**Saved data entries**
----------

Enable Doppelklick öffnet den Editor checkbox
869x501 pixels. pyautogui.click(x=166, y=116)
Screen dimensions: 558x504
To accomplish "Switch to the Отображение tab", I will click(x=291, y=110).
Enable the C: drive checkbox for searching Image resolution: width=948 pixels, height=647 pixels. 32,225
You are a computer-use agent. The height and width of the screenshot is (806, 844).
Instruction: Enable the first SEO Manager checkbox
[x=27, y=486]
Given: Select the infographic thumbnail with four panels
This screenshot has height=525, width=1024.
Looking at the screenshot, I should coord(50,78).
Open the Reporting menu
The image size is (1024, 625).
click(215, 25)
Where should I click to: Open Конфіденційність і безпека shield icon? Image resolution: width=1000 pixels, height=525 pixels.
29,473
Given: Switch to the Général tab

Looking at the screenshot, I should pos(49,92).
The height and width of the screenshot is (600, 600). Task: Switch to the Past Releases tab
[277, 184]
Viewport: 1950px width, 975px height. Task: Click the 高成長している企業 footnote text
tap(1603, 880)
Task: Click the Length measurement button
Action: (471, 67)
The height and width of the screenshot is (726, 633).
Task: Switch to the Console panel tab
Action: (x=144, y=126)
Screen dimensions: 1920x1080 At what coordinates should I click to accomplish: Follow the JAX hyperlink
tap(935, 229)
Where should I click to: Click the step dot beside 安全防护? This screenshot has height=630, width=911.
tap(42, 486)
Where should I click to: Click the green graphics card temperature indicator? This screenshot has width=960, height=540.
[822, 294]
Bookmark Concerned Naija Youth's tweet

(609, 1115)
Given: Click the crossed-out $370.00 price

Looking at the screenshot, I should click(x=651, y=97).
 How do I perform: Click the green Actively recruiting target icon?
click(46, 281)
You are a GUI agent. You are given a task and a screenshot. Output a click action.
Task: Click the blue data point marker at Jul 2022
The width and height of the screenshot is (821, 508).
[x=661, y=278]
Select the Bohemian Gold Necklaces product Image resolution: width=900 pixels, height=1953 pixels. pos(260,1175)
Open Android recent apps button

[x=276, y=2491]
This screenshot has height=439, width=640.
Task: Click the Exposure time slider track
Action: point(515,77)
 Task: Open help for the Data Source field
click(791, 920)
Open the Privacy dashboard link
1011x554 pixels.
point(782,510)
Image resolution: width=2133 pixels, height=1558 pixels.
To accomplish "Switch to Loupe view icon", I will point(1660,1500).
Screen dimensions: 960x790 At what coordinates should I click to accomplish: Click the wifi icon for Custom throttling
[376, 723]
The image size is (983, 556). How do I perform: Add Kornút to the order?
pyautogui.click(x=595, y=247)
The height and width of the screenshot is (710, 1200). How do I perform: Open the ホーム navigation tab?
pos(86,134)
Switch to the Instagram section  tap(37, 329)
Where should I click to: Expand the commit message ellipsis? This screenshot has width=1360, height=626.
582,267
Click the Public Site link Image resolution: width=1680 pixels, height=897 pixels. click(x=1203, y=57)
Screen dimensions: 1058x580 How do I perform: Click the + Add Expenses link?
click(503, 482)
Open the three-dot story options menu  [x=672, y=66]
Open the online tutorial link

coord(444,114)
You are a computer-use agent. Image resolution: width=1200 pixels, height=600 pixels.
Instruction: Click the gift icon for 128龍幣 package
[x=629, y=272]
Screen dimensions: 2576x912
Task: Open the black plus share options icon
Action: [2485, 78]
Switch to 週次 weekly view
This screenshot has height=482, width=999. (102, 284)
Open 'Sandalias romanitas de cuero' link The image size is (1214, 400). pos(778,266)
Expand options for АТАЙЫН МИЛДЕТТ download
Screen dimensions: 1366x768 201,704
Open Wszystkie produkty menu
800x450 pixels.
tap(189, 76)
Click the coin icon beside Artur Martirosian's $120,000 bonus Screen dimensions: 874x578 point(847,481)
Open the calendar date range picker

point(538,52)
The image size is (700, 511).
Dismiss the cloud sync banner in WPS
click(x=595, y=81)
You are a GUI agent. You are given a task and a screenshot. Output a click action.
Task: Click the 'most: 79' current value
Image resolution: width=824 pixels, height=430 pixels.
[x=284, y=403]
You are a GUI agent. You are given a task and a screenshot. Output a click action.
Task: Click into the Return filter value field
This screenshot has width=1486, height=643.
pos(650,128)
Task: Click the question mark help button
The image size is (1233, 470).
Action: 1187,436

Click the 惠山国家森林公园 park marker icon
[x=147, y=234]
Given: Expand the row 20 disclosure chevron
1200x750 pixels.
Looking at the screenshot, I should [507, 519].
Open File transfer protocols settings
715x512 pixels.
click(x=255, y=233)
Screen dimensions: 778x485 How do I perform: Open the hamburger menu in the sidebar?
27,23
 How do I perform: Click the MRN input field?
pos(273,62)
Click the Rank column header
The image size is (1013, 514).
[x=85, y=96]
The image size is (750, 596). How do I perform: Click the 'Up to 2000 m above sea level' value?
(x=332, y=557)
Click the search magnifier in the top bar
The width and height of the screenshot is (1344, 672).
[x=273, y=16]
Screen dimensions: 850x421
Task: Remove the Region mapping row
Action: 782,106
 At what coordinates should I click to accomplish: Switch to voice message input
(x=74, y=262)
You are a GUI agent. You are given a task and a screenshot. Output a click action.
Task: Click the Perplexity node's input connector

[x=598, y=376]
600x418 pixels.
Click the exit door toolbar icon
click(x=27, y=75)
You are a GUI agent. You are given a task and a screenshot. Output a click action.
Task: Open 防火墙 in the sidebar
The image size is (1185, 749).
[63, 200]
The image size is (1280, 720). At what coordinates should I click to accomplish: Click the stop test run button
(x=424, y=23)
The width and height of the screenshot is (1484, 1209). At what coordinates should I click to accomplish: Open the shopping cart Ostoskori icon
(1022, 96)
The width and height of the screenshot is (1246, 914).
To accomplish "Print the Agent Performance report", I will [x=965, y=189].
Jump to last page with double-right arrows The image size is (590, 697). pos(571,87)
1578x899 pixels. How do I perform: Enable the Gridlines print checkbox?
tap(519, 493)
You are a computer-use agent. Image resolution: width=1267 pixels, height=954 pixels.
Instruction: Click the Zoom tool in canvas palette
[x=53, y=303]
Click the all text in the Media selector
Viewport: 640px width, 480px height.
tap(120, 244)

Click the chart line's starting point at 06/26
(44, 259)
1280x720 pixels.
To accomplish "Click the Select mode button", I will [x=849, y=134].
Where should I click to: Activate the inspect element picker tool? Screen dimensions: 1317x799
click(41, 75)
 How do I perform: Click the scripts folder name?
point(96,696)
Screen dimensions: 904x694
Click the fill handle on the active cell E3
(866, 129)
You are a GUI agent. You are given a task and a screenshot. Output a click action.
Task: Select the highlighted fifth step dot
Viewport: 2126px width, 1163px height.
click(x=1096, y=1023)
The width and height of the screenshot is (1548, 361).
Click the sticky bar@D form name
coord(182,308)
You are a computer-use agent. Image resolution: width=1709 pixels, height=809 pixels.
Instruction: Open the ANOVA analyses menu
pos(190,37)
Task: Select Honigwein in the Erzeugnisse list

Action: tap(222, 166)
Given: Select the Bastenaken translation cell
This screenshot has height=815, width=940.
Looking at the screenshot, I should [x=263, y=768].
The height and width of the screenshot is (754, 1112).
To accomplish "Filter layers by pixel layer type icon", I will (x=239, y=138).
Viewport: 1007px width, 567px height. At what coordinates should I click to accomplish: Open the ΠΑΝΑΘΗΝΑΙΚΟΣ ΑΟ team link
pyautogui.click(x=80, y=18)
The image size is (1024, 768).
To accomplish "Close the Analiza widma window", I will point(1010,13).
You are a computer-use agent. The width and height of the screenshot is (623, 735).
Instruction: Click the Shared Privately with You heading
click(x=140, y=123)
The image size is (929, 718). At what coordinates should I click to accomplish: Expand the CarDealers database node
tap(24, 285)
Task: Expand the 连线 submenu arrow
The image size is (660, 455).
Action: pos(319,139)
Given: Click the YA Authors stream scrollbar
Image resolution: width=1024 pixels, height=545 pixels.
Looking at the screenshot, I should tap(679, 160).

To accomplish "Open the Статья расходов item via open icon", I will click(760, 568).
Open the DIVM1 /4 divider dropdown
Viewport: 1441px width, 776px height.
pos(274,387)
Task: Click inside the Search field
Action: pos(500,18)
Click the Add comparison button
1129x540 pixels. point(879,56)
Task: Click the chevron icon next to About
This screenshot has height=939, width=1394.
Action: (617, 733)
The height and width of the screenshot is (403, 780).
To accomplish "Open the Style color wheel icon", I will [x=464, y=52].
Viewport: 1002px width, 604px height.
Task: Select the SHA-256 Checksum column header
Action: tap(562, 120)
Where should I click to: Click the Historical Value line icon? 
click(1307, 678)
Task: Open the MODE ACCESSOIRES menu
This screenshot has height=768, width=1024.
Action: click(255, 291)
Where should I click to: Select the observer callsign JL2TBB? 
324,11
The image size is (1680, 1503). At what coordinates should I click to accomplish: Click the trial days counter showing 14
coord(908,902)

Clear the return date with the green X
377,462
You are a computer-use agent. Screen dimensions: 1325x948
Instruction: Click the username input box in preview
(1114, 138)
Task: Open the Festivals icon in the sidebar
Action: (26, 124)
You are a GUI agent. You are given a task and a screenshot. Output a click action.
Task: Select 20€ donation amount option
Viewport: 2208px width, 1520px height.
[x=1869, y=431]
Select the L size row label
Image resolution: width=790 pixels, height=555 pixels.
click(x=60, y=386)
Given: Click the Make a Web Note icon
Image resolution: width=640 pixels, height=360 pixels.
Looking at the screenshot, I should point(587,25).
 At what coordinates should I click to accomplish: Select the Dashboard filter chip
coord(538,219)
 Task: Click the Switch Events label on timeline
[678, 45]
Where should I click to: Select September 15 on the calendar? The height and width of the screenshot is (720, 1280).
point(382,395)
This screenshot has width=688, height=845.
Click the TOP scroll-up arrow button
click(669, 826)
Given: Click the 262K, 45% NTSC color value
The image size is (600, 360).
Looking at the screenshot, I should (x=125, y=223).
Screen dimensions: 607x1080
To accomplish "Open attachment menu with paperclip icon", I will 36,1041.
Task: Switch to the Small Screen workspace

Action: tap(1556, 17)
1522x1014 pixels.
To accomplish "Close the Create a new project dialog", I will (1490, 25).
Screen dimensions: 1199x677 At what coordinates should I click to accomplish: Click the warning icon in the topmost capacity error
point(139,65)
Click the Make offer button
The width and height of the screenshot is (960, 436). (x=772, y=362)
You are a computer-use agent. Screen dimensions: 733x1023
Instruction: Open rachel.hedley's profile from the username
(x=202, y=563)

----------

**Task goal**
The expected answer is a copy of every line in the entries that holds the word "chevron".

**Completed task**
Given: Expand the row 20 disclosure chevron
Task: Click the chevron icon next to About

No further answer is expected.